The Washington Nationals gave their bullpen some finishing touches at the trade deadline Monday, acquiring 2017 all-star Brandon Kintzler from the Minnesota Twins in exchange for Class A left-hander Tyler Watson and international bonus pool money.
Kintzler, a free agent in 2018, allowed 14 earned runs in 45 1/3 innings (for a 2.78 ERA) en route to 28 saves for the Twins this season, giving Nationals Manager Dusty Baker another reliable reliever to join former Oakland A’s pitchers Ryan Madson and Sean Doolittle in an effort to bolster one of the worst bullpens in the majors.
“It gives me options. As a manager, you like to have as many options as possible,” Baker told reporters Monday. “It’s a continual experiment depending on how guys do. The better a guy performs, the more I can slide him into a certain place.”
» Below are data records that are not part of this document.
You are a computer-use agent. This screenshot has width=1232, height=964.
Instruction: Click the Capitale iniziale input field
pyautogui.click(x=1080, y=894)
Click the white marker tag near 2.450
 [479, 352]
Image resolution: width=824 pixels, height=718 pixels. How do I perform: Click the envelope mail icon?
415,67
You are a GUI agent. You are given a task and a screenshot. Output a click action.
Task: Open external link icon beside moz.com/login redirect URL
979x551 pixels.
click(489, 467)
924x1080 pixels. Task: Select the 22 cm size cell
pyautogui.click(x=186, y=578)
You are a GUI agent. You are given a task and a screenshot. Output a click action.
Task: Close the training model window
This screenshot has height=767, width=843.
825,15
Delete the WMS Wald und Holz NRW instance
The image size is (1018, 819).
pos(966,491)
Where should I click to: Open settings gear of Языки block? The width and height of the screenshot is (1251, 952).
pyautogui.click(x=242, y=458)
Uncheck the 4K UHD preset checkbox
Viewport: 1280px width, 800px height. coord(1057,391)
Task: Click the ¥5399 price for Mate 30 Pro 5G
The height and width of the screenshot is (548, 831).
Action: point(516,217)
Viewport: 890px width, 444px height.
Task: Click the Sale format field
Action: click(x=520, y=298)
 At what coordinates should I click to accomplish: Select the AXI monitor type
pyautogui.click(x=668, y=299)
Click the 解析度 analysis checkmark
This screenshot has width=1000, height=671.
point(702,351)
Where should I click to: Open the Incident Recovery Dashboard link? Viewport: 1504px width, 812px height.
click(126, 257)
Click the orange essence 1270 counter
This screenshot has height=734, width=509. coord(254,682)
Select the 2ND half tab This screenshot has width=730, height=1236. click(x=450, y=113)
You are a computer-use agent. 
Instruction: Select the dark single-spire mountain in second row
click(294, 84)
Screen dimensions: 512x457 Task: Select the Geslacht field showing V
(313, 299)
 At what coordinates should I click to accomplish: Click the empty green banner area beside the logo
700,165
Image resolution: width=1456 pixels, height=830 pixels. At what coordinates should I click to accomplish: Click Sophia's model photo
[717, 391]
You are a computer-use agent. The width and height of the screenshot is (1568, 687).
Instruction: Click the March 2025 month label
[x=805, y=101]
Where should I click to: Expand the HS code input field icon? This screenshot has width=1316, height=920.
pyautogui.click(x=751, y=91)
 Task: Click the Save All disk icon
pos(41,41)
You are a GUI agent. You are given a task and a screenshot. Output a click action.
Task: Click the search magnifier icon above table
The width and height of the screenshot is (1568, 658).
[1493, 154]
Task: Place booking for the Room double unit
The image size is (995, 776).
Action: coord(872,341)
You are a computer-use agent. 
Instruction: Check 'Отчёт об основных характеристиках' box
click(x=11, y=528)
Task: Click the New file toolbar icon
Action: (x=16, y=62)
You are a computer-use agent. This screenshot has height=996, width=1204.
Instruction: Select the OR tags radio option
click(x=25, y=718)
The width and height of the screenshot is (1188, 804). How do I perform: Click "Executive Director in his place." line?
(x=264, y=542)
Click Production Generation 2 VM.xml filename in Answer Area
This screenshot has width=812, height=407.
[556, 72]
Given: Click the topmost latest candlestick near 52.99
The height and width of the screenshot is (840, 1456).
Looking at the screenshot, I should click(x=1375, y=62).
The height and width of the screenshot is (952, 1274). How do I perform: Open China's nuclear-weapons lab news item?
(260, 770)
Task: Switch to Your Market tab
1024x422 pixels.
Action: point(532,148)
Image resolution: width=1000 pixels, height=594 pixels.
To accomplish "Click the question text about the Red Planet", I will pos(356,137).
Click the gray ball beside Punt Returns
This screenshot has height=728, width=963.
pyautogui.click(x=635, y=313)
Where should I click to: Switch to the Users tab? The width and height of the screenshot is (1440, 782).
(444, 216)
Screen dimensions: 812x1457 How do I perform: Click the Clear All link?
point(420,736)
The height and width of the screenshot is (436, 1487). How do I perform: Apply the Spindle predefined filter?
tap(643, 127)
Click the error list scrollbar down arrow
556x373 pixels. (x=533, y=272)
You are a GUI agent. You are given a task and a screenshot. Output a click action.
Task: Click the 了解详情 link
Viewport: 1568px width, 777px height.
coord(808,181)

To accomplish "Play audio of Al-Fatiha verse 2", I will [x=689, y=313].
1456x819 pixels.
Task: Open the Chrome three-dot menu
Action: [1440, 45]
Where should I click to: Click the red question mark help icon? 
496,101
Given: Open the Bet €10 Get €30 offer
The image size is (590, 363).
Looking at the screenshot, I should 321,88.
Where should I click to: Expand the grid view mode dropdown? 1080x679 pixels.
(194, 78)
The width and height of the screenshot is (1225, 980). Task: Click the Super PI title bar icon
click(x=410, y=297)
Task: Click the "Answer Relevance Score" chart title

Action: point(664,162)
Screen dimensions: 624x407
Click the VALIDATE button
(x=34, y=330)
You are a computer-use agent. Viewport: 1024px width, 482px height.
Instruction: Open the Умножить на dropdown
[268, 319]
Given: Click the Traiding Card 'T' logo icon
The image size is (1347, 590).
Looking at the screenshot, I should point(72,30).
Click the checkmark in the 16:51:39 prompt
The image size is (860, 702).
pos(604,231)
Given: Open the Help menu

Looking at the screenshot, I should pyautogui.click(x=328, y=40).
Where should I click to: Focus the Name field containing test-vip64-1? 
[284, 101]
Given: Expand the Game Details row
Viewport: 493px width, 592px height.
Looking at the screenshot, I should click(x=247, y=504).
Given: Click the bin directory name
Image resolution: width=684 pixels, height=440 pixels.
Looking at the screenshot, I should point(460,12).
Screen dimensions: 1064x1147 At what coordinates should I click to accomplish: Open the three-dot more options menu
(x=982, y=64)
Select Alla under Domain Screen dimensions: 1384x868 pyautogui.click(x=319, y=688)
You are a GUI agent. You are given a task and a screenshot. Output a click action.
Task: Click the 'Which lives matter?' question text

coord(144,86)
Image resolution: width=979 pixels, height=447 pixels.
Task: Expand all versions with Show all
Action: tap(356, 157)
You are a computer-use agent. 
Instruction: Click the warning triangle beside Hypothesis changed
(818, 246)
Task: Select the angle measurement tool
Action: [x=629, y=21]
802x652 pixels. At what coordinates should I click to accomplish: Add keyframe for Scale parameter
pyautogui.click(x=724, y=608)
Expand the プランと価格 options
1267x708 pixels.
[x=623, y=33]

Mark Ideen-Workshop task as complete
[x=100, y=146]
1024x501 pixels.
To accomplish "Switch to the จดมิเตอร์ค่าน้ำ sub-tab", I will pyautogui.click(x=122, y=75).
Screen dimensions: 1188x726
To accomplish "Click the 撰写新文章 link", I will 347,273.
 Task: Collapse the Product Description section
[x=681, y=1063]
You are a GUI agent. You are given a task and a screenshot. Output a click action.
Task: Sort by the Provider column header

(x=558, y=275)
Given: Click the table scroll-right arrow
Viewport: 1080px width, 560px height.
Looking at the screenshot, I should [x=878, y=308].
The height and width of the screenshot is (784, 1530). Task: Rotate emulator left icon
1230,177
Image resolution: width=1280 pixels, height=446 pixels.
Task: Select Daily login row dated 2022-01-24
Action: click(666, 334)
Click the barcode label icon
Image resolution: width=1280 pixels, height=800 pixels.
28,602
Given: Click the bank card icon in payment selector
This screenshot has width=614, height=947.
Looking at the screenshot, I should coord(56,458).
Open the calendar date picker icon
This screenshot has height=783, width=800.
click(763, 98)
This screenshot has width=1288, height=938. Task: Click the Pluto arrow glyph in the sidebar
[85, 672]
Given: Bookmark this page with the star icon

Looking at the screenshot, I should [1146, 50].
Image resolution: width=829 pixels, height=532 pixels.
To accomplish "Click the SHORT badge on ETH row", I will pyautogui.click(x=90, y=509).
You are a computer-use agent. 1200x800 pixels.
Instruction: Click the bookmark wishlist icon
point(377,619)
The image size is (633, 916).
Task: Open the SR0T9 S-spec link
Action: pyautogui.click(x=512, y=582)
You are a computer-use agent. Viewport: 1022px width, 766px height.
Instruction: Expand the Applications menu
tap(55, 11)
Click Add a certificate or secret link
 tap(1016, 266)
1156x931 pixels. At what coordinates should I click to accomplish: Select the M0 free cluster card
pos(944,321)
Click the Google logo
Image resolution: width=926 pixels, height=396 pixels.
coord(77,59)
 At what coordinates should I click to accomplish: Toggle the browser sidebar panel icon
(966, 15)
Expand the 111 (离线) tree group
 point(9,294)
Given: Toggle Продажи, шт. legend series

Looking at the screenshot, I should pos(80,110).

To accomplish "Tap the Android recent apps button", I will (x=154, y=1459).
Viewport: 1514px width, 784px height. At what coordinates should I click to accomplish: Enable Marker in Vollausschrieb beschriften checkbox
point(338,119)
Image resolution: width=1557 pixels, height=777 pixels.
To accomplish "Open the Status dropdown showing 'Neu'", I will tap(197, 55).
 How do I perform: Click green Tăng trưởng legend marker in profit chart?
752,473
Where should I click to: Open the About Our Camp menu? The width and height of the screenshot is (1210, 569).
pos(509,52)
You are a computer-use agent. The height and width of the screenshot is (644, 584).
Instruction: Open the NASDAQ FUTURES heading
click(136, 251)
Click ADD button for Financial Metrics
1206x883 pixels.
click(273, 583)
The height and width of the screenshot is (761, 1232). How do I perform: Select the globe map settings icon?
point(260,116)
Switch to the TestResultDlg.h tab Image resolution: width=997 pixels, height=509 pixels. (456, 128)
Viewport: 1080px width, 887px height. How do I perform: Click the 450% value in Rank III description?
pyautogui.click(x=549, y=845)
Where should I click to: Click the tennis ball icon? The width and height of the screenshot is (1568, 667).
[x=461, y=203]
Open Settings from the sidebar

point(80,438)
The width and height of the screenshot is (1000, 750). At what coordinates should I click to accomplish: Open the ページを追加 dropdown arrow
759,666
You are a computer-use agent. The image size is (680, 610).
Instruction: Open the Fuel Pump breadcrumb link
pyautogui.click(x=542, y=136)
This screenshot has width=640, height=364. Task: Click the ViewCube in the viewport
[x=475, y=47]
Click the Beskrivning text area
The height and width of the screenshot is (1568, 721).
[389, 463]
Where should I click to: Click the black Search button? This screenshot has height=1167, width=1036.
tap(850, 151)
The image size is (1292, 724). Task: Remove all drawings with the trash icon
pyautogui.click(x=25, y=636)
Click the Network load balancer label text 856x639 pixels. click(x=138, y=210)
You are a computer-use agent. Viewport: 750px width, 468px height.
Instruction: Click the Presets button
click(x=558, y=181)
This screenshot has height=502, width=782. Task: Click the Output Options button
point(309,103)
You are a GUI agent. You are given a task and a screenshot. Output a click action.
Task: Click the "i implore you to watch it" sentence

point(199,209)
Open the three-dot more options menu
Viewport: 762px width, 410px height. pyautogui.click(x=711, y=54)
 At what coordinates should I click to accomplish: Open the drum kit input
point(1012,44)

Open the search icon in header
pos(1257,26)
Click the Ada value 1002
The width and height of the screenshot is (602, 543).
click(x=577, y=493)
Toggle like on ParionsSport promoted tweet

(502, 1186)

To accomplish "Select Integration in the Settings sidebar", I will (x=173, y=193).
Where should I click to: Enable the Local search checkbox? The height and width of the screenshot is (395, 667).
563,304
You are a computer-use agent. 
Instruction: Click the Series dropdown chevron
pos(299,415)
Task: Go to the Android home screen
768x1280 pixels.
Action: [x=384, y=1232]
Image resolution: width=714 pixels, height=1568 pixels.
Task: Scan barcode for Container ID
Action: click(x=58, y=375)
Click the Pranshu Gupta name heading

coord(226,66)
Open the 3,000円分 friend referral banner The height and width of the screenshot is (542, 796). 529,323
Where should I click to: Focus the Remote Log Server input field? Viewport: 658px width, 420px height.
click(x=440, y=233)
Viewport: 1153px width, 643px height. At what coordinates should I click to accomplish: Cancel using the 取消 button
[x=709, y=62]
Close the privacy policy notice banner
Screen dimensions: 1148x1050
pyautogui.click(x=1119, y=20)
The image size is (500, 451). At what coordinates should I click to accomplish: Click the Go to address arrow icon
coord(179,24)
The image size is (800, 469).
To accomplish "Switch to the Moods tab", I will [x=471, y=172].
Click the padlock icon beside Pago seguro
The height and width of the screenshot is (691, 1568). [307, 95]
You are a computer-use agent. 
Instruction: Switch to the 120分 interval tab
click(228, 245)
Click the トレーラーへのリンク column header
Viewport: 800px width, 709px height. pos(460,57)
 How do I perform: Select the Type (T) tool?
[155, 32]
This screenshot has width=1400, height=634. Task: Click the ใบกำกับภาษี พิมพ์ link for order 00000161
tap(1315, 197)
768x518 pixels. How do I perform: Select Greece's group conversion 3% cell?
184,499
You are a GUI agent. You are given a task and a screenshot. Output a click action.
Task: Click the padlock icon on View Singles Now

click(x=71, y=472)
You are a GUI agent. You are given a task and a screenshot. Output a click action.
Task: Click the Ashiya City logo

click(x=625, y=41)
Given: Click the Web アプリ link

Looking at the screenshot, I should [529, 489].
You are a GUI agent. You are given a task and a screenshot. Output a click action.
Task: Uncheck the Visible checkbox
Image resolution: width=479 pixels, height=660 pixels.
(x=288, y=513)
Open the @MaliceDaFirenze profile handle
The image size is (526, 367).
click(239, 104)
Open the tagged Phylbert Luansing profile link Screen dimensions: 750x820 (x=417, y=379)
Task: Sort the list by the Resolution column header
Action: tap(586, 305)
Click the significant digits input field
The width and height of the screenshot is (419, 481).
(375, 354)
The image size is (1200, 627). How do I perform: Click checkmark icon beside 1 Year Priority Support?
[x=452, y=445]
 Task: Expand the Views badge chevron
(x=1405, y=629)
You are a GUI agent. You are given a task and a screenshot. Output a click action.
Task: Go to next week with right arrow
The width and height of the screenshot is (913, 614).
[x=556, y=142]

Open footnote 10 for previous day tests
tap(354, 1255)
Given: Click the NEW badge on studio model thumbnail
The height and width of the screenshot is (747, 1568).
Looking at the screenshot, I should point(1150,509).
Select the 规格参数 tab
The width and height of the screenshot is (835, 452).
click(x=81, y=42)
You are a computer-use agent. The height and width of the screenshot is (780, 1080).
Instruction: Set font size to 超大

Kintzler took over as the Twins’ closer in June 2016, converting 45 of his 52 save opportunities since the promotion, but it’s the lack of fanfare that gives some pause for concern — he isn’t a strikeout pitcher compared with some of the other closers around the majors. Among the 29 pitchers with 10 or more saves this year, Kintzler ranks last in strikeout rate, at 14.8 percent, but that appears to be part of his strategy.
“My plan to attack hitters in the ninth inning, I think that works well,” said Kintzler, who credited Twins bullpen coach and former closer Eddie Guardado for his success as a reliever over the past two years. “I know everyone likes strikeouts, but, you know, sometimes strikeouts lead to walks, and I was just all about just attacking the hitters, and it worked well for me in that situation, so we’ll see what happens.”
Kintzler relies primarily on his sinker to attack hitters, throwing the pitch almost three-quarters of the time to batters on both sides of the plate.
Because his slider has a low spin rate (1,986 rpm on average, fourth lowest among pitchers throwing it at least 300 times this season) with more than eight inches of horizontal movement, it is difficult to make solid contact (average exit velocity of 86.1 mph compared to a league average of 87.6 mph), resulting in a groundball more than half the time (56.3 percent) — a welcome sight for a team that leads the league in home runs allowed by its relievers per nine innings pitched (1.5).
His slider gets featured when he gets ahead in the count to a right-handed batter, often using the pitch with two strikes. It’s not Kintzler’s most effective pitch — right-handed batters are 5 for 16 (.313) against it with five strikeouts — but he’s allowed just one extra-base hit, a double, at its expense so far this season.
The overall result is a reliever who has allowed seven runs fewer than expected after taking into account men on base and outs left in the inning (7.03 RE24), a better mark than anyone in the Nationals’ bullpen before the trade. Kintzler has also been more valuable to his team, regardless of the leverage (0.55 WPA/LI), than any of Washington’s relievers this season save Oliver Perez (0.58 WPA/LI).
Updated rest-of-season projections have Washington’s bullpen providing 2.5 wins above replacement leading up to the playoffs, tied for the fourth most in the majors with the New York Yankees and Toronto Blue Jays but behind the Los Angeles Dodgers (4.5 fWAR), Cleveland Indians (3.7 fWAR) and Colorado Rockies (3.7 fWAR). Their chances of winning the World Series, however, dropped slightly from 10.5 percent right after the all-star break to 9.9 percent entering Tuesday night’s games.